- [What you should do] Reproduce each line of the entries below without any changes, leaving out the pictures.

- [Data]
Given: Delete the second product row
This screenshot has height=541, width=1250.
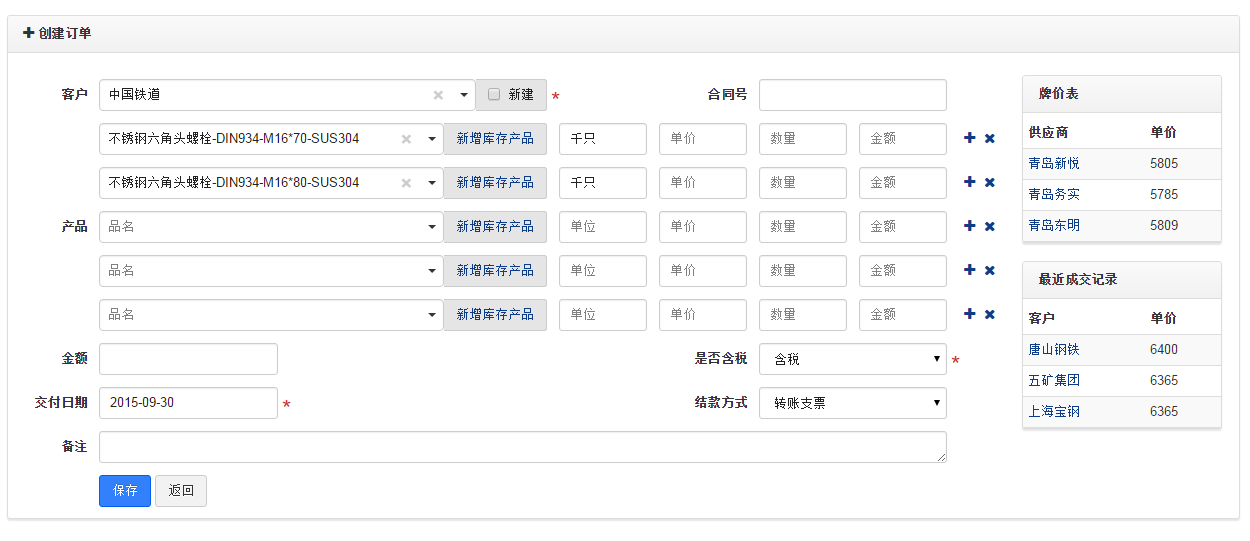Looking at the screenshot, I should tap(990, 182).
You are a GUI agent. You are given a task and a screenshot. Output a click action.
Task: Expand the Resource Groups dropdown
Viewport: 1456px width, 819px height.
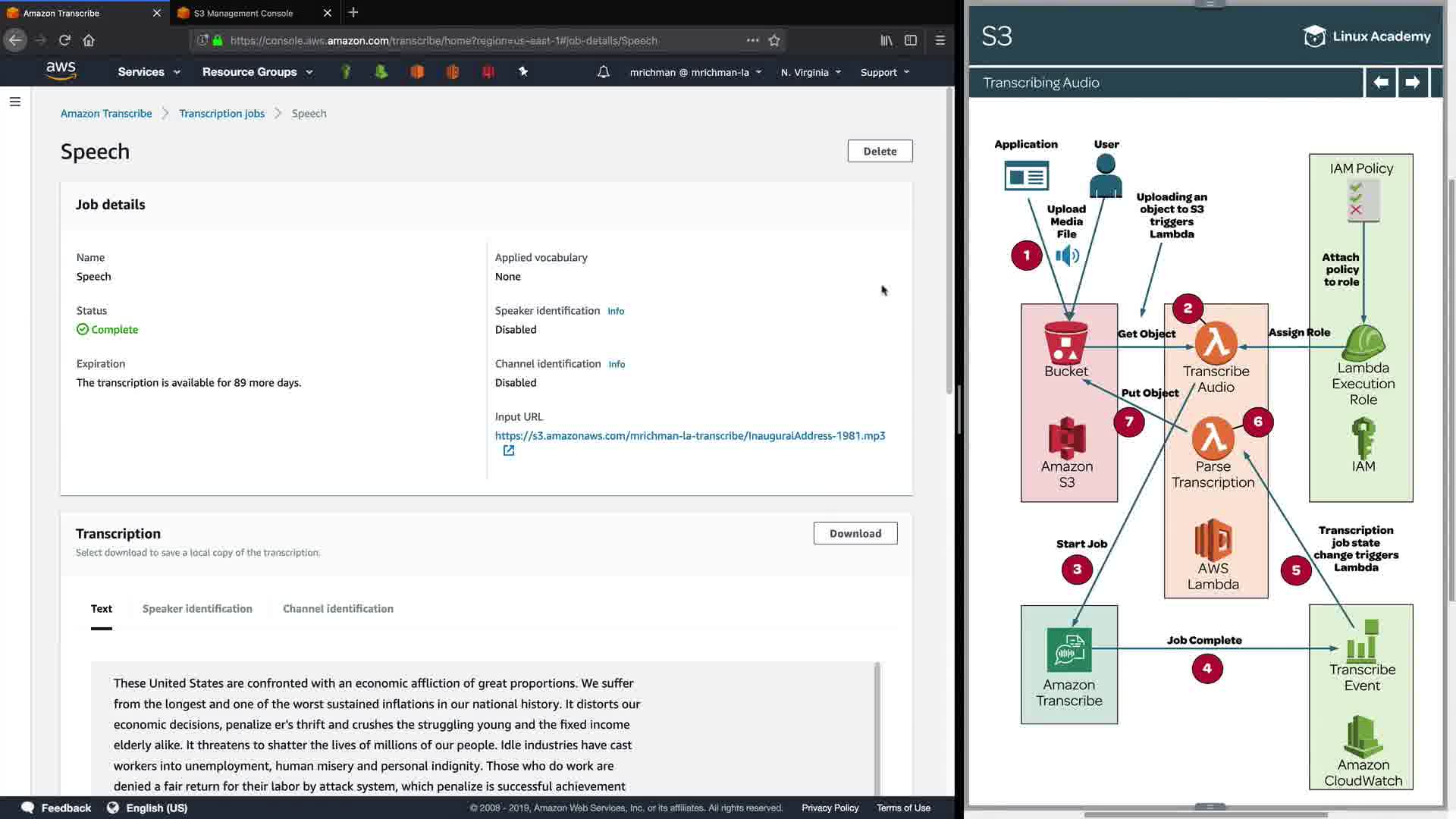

- [The output]
Given: Delete the second product row
This screenshot has height=541, width=1250.
Looking at the screenshot, I should tap(990, 182).
You are a GUI agent. You are given a task and a screenshot. Output a click action.
Task: Expand the Resource Groups dropdown
Viewport: 1456px width, 819px height.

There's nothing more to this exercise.